Two hundred forty broiler chicks were assigned randomly to 12 pens of 20 chicks at 1 d old. From d 1 to 21, all the chicks received a starter diet with 21.5% CP and 3,000 kcal of ME/kg. From d 21 onward, the chickens were provided with 2 experimental diets, which were isocaloric and isonitrogenic but differed in lipid and carbohydrate contents (Table 1). One half of the chickens (6 pens of 20 chickens) were fed a diet with the high lipid content (crude fat: 9.9%, LD), and the other half of chickens were fed the normal diet (crude fat: 7.5%, ND). From 28 d of age onwards, 3 pens of chickens in each dietary treatment were randomly selected for CORT treatment, as a dose of 30 mg of CORT/kg of diet, whereas the other 3 pens of chickens continued to consume the normal diets. Feed intake and BW gain were recorded at 28, 35, and 39 d of age, and feed efficiency (feed:gain) was calculated and reported elsewhere (Lin et al., 2006).

Experiment 2.
Two groups of 40 broiler chickens (4 pens of 20 chickens) with both sexes were used in this experiment. The experimental chickens were randomly subjected to 1 of the 2 dietary treatments, ND or LD, as described in experiment 1 from 21 to 45 d of age. At 46 d of age, 10 chickens of both sexes with similar BW were selected from each pen and subjected to 1 of the 2 treatments: 1 single s.c. injection of CORT (4 mg/kg of BW in corn oil) or corn oil (sham control). During the 3-h exposure, feed was withdrawn, and the broiler chickens had free access to water. The BW loss during the 3-h CORT exposure was recorded.

Before and at 3 h after CORT treatment, blood was drawn from a wing vein of all the 10 chickens using a heparinized syringe within 30 s and collected in iced tubes. Plasma was obtained after centrifugation at 400 x g for 10 min at 4°C and stored at –20°C for further analysis of glucose, urate, and lactic acid.
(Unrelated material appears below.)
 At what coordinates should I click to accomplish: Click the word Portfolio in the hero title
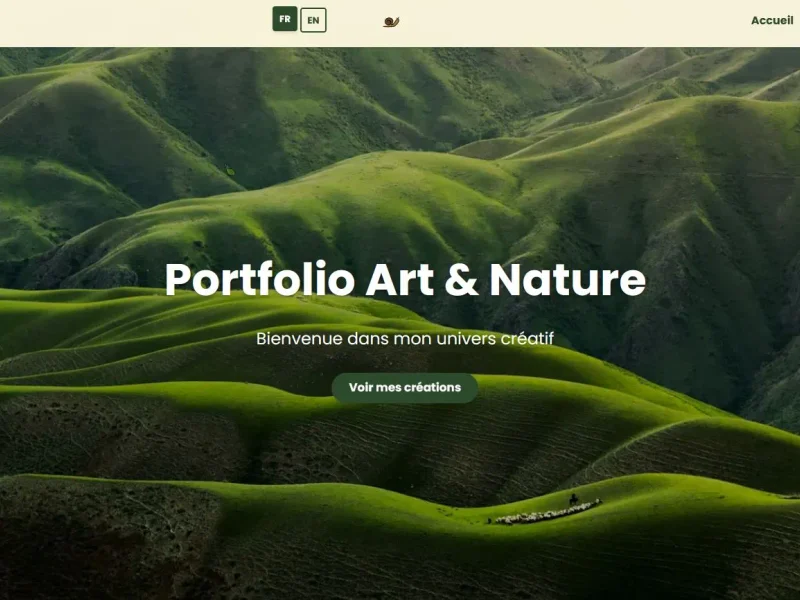point(260,280)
Immediately after the blood was sampled, the muscle biopsy was obtained from the left PM, and then the broiler chickens were killed by exsanguination. The right PM was sampled immediately after slaughter. All the muscle samples were frozen and stored in liquid N until further analysis of glycogen, pH, and R-value. The eviscerated carcasses were chilled overnight (24 h) in a cooling cell at 4°C. At 4 h after slaughter, the muscle samples were cut from the right breast as described in experiment 1 and used for the measurement of drip loss. At 24 h postmortem, the muscle samples were cut again at 30 mm apart from the previous sample area and stored in liquid N for pH analysis.

Experiment 3.
Four pens of 10 broiler chickens with both sexes were used in this experiment. At 42 d of age, 2 pens of chickens were assigned to drink water supplemented with glucose (30 g/L; GLU), and the other 2 pens of chicken were supplied with tap water serving as control group (TAP). All the experiment chickens were fed ad libitum with a commercial broiler finisher diet (14.0 MJ of ME/kg of diet, 19.5% CP). Feed intake and water consumption were recorded daily, whereas BW gain was recorded at the end of the 7-d experimental period.
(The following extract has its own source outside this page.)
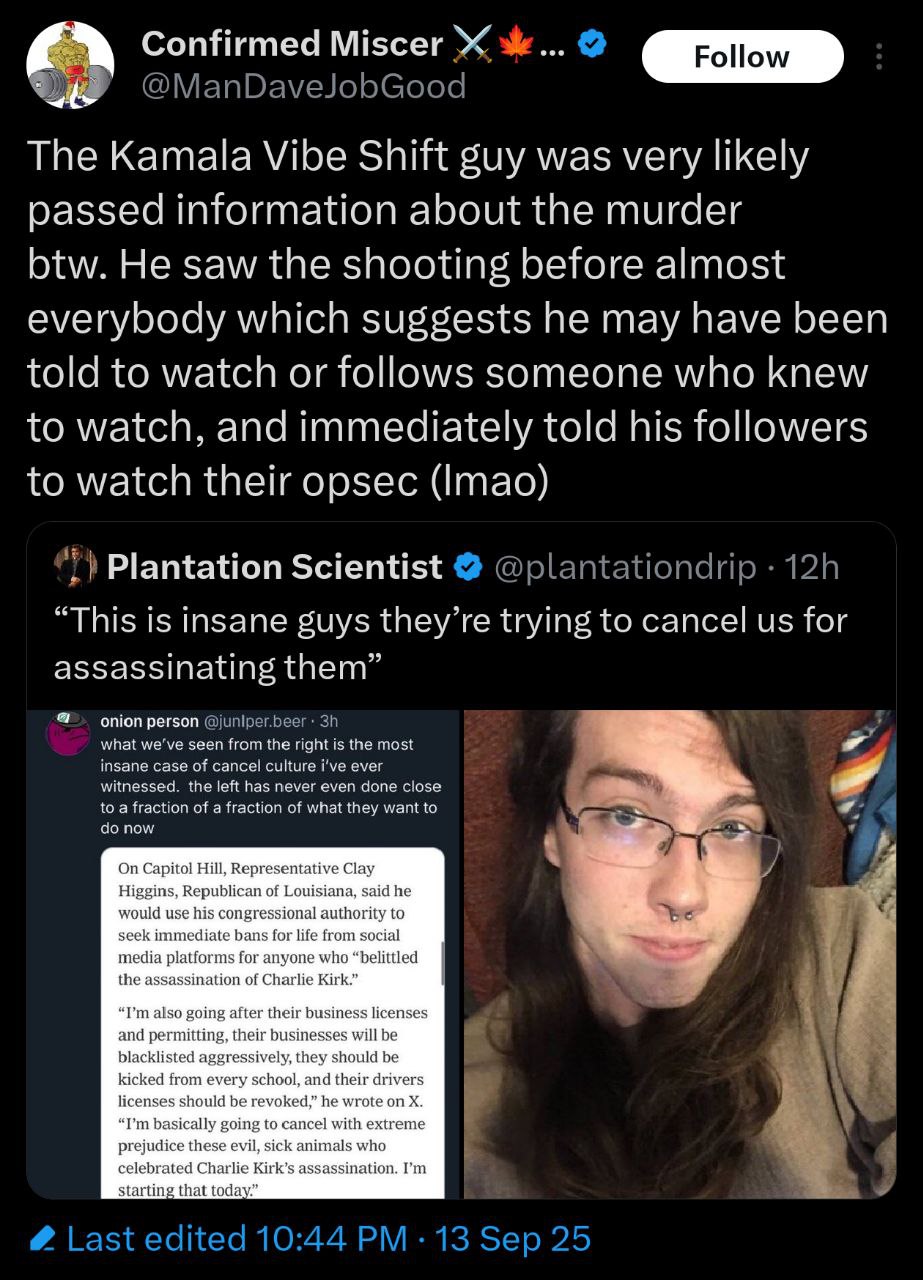
Task: Click Plantation Scientist's verified checkmark badge
Action: [x=466, y=568]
At 49 d of age, the experimental chickens in each water treatment were randomly subjected to 1 of the following treatments: 1 single s.c. administration of CORT (4 mg/kg of BW) or injection of corn oil (sham control) at 3 h before slaughter. During the 3-h exposure, feed was withdrawn, and all the broiler chickens had free access to tap water. Body weight loss during the 3-h CORT exposure was recorded.

Before and at 3 h after CORT treatment, the plasma was obtained from all 10 chickens of each treatment in the same way as experiment 2 and stored at –20°C for further analysis of glucose, urate, and lactic acid. The slaughtering and muscle sampling procedures were the same as that of experiment 2. Immediately after sampling, muscle samples were frozen and stored in liquid N. The samples obtained before and immediately after slaughter were used for the analysis of glycogen, pH, and R-value, whereas the samples obtained at 24 h postmortem were only used for the analysis of pH. A muscle sample was also obtained for the measurement of drip loss as described in experiment 2.

Measurement
Plasma concentrations of glucose, urate, and lactic acid were measured with commercial colorimetric diagnostic kits in experiments 2 and 3.
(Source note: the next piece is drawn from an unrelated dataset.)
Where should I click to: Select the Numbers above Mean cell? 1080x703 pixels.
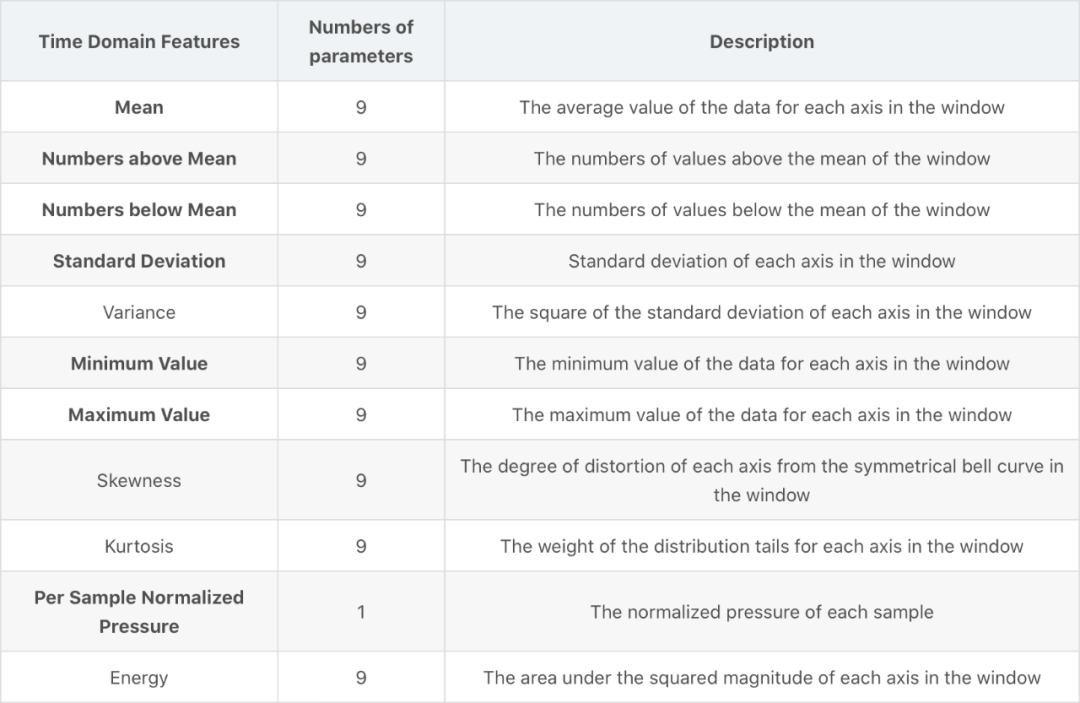[139, 158]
Glycogen contents were determined with commercial kits (Nanjing Jiancheng Bioengineering Institute, Nanjing City, P. R. China). Muscle pH was determined by using a modified iodoacetate method (Jeacocke, 1977). In brief, approximately 2.0 g of breast muscle tissue was homogenized in 20 mL of a 5 mM iodoacetate solution with 150 mM KCl for 10 s, and the pH of the homogenate was determined using a pH meter calibrated at pH 4.0 and 7.0.

The R-value is an estimation of the status of rigor as measured by conversion of ATP to ADP and AMP. The R-value was analyzed according to the method described by Savenije et al. (2002a). In brief, 1.0 g of tissue was homogenized in 12.5 mL of perchloric acid (0.85 M) in slushy ice. The homogenate was centrifuged at 400 x g for 10 min, and 100 µL of supernatant was pipetted into 2.5 mL of 100 mM sodium phosphate buffer (pH 7.0). The absorbance at 250 nm (A₂₅₀) and 260 nm (A₂₆₀) was read, and the R-value was calculated as A₂₅₀/A₂₆₀.

Drip loss was measured essentially as described by Young et al. (2004). Samples were placed in a container covered with polyethylene film to avoid evaporation at 4 to 6°C for 48 h. The samples were kept without contact with the inside of the container and with the fiber direction of muscle samples horizontal to gravity, and drip loss was determined by weighing.

Statistical Analysis
In experiment 1, the statistical analyses of the variables glycogen content, R-value, and pH were respectively conducted for the data of each day of age. The data were analyzed by the method of repeated measurement analysis (version 8e, SAS Institute, 1998) by using each chicken as replicate, and the main effects of diet, CORT, and time were estimated. The interactions between CORT and diet and time were analyzed as well. The time effect within treatment was further estimated by the method of paired t-test.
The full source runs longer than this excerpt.